Ao mestre, com carinho e amor

Foto: Arquivo Google – Poder360

A música brasileira deveria fazer uma estátua para André Midani. Poucos a amaram tanto e fizeram tanto por ela como esse sírio louro, meio árabe e meio judeu, com sotaque francês, que chegou ao Brasil com 20 anos e uns trocados, fugindo da Guerra da Argélia.
Encantou-se com o Rio de Janeiro e, sem conhecer ninguém, resolveu ficar. Como vendia discos em Paris, telefonou para a gravadora Odeon na maior cara de pau, falando inglês, e, talvez por isso, foi logo recebido e ganhou um emprego. A indústria fonográfica brasileira nunca mais seria a mesma.
Em 1958, quando era assistente do produtor Aloysio de Oliveira, participou ativamente do lançamento do “Chega de saudade” de João Gilberto e da bossa nova. E ouviu do diretor comercial da Odeon que seria um fracasso: “Isso é música para veados”.

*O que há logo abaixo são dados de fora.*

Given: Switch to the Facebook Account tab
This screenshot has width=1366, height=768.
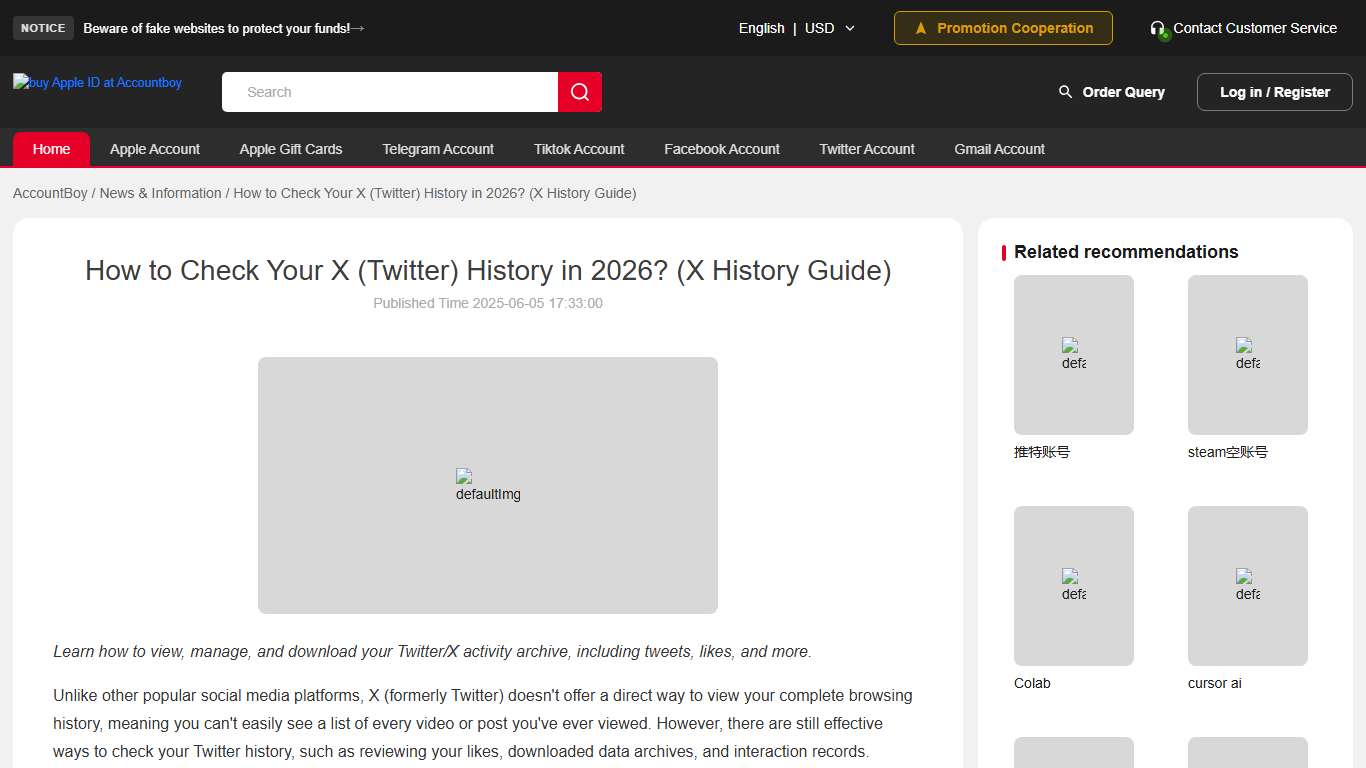Looking at the screenshot, I should (x=721, y=148).
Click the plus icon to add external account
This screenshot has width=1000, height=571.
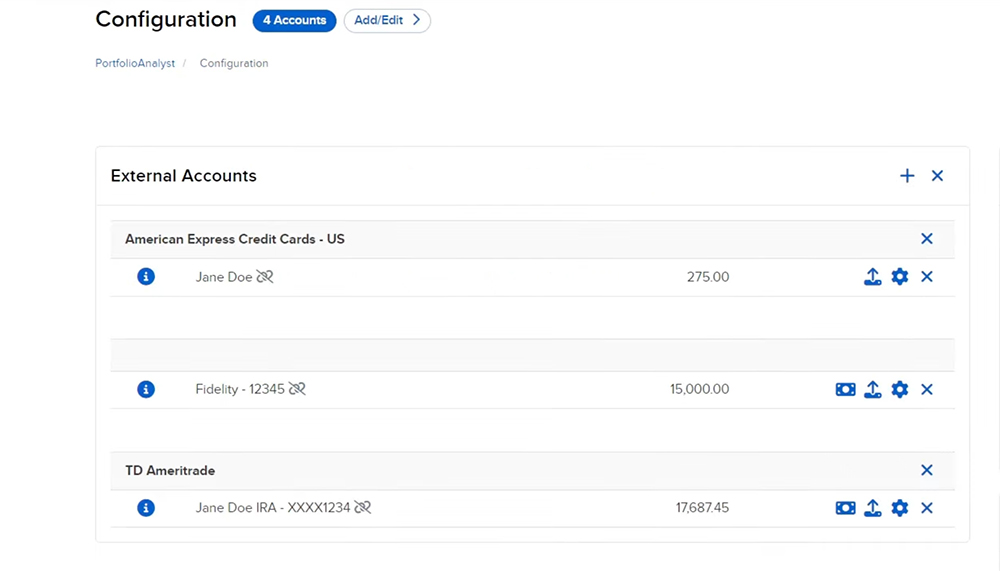(x=907, y=176)
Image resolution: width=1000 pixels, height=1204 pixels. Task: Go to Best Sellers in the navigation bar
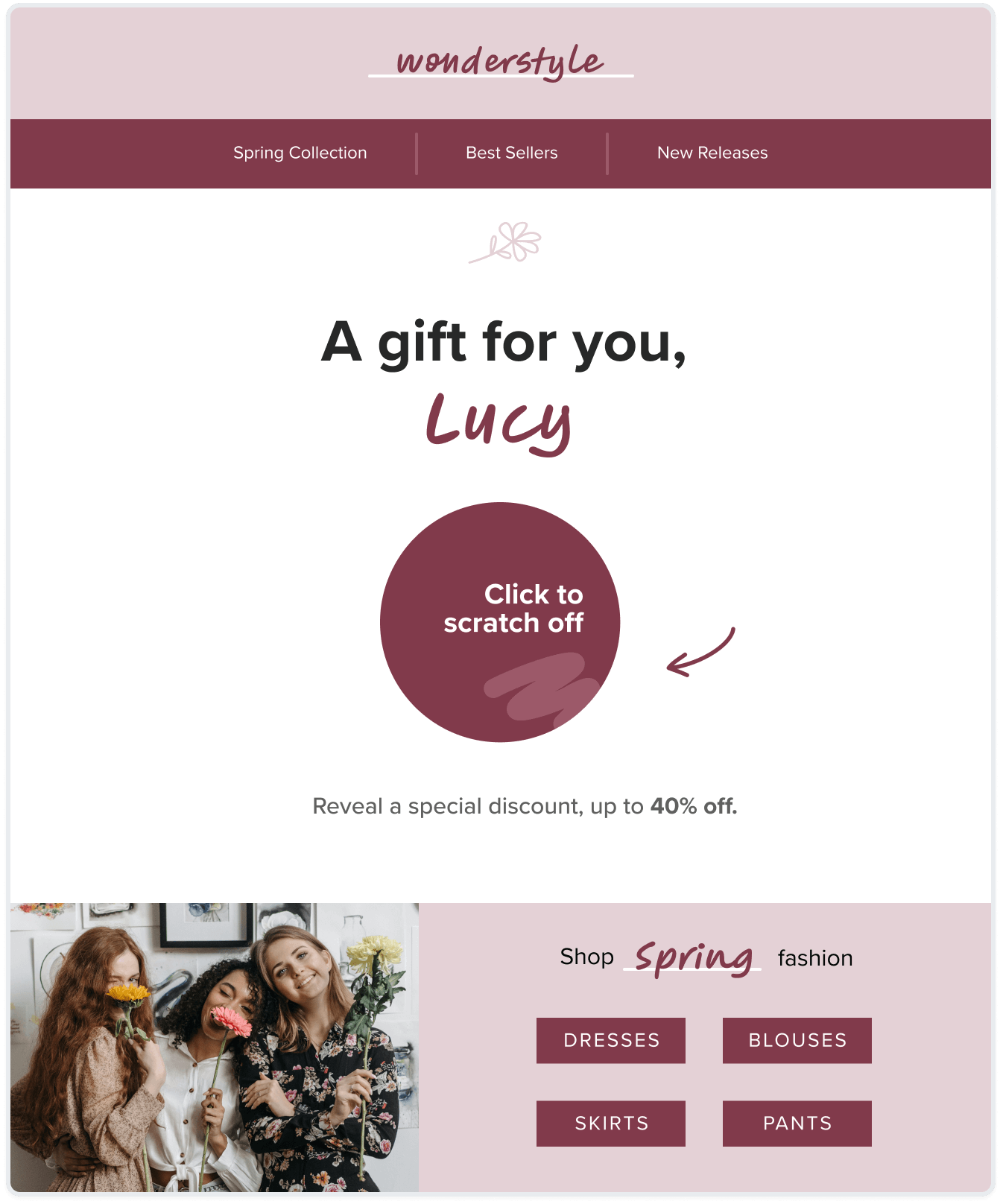[512, 153]
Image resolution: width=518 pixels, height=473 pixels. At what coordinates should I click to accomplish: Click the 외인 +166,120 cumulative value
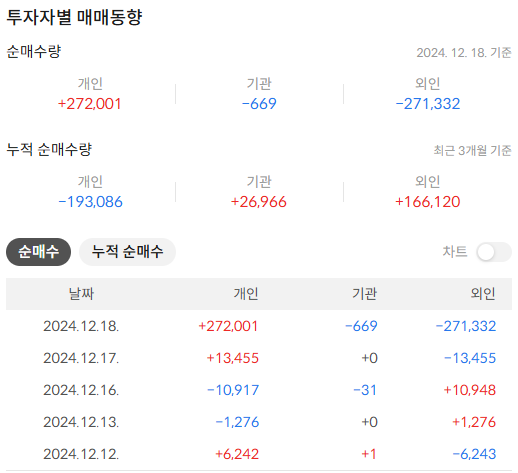point(428,202)
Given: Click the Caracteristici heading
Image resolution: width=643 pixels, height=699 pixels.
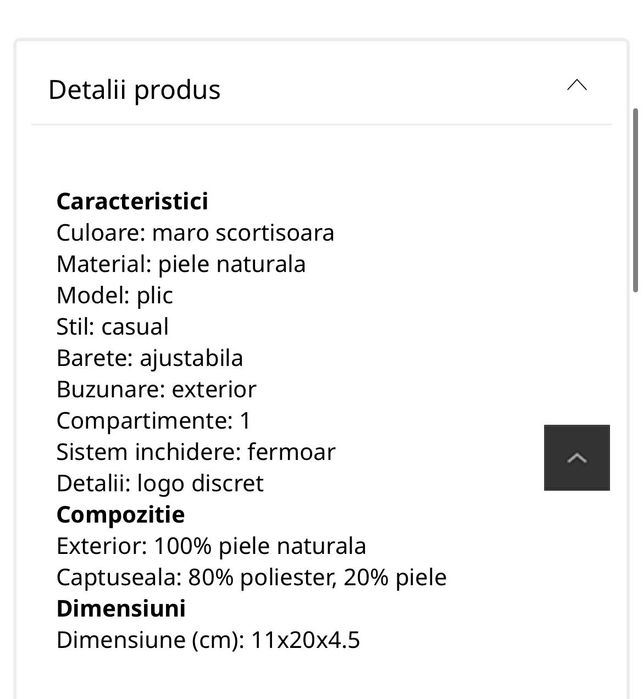Looking at the screenshot, I should click(132, 201).
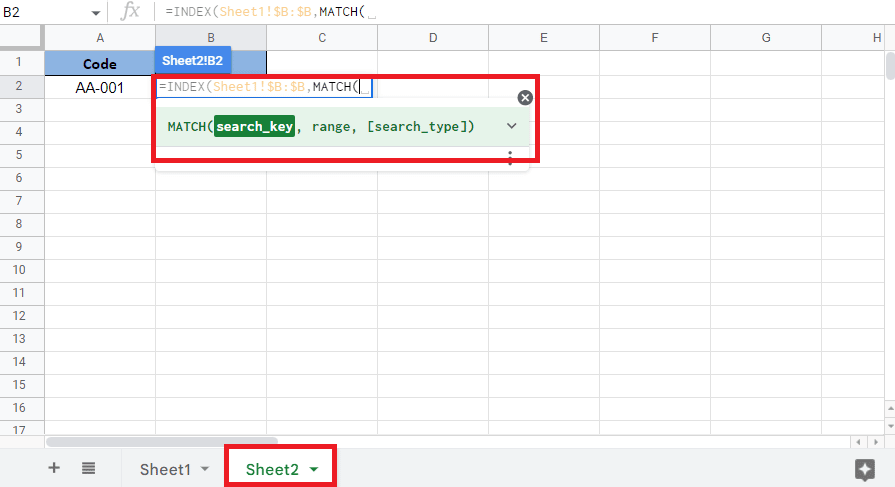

Com menos de 30 anos, foi dirigira Capitol do México e, em 1968, voltou ao Brasil para ser presidente da Philips. E trouxe a ideia das trilhas sonoras de novelas, que eram um sucesso no México. Fez um acordo coma TV Globo e me chamou para produzi-las; de jornalista musical, virei produtor de discos. O resto é história.
André voltou ao Brasil em plena efervescência do tropicalismo e se apaixonou pelo talento e ousadia do movimento, se tornou amigo de Gil e Caetano, e os apoiou totalmente, mesmo nos piores momentos, com sua gravadora.
E que gravadora! Em dois anos a Philips tinha no seu cast a fina flor da música brasileira dos anos 1970, Tom Jobim, Elis Regina, Chico, Caetano, Gil, Jorge Benjor, Rita Lee, Tim Maia, Raul Seixas, Ivan Lins, Gonzaguinha, Nara Leão, Gal Costa… e André publicou um anúncio com todos numa foto e a legenda: “Agora só nos falta o Roberto.” A provocação era a cara de André. E o espírito de sua companhia.
Foi um dos grandes nomes do rock brasileiro dos anos 80 como presidente da Warner. Lançou e acreditou nos Titãs, Ira, Kid Abelha, Ultraje a Rigor, Lulu Santos, Marina Lima, Frenéticas…
Sem tocar nem cantar, André fez música. E história, pelo conjunto da obra.